### [Supplied passage]
Opposition leaders have called for a protest on Thursday, the day the assembly is to be installed, raising the possibility of more clashes after four months of violent protests that have left as many as 120 people dead.
Many of the governments in the region have condemned the vote and have refused to recognize it, calling on President Nicolas Maduro not to convene the assembly. For some of those governments, such declarations serve domestic political purposes as well.
In Argentina, President Mauricio Macri is stumping for his party's candidates ahead of August 13 primary elections, which precede October 22 legislative elections.
Cristina Fernandez de Kirchner, who was president from 2007 to 2015 (Macri defeated a candidate from her coalition), has emerged as a leading candidate with a new party, Unidad Ciudadana. As president, Kirchner was one of Latin America's most prominent leftists and was close with the socialist government of late Venezuelan President Hugo Chavez.
REUTERS/Marcos Brindicci
Macri and his allies have seized on that relationship in this electoral season. During a recent rally, the Argentine president said "there is more and more violence and aggression" in Venezuela, later adding that he couldn't "stop thinking how close" Argentina was "to going that way."
"Everything would have been very difficult ... but luckily a majority decided to change and overcome the resignation they wanted to put on us," Macri added, in what appeared to be a critical reference to Kirchner's government and supporters. His chief of ministers, Marcos Peña, has decried the "hypocrisy" of those "who have maintained a complicit silence" in the face of events in Venezuela.

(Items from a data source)

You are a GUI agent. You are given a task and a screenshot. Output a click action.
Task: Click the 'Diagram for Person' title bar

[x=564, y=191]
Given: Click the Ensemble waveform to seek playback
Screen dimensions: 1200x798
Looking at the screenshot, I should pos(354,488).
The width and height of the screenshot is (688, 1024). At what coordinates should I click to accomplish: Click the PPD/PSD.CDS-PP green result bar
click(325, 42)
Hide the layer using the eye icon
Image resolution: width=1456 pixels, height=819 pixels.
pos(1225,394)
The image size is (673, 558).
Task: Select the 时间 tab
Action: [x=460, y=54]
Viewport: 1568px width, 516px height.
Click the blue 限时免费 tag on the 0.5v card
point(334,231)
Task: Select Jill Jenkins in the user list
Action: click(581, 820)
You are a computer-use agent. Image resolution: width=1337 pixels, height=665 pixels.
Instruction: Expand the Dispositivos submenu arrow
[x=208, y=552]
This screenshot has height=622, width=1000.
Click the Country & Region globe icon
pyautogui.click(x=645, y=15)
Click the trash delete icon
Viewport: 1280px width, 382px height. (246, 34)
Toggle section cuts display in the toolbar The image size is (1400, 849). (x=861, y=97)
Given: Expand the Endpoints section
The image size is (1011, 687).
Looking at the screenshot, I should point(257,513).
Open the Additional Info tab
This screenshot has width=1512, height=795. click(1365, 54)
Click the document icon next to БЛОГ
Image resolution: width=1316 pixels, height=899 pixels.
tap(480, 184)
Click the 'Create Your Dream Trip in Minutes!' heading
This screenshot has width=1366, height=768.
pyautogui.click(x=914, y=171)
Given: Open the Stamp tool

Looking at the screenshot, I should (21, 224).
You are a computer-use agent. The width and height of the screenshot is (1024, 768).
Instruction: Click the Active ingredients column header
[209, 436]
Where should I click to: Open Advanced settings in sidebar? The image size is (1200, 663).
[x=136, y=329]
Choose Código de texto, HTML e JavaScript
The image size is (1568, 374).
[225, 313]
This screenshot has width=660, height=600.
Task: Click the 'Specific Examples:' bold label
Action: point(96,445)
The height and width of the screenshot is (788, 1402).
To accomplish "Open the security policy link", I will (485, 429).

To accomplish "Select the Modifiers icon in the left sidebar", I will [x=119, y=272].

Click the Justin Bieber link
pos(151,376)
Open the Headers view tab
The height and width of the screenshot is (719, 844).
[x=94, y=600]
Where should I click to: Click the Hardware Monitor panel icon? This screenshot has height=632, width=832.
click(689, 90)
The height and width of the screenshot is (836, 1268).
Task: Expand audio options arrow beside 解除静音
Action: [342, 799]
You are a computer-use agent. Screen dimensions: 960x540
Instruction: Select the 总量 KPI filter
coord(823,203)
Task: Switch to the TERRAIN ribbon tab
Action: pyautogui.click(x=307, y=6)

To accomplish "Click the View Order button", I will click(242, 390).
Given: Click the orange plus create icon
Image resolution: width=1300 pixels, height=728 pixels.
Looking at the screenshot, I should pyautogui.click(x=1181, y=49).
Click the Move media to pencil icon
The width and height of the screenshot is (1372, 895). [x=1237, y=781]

### [Task directions]
Answer these questions about the Venezuela and Argentina text:
1. Up to how many people have died in the protests?
2. What is the name of the new party Cristina Fernandez de Kirchner leads?
3. On what date are Argentina's legislative elections?

### [Output of the exercise]
1. As many as 120
2. Unidad Ciudadana
3. October 22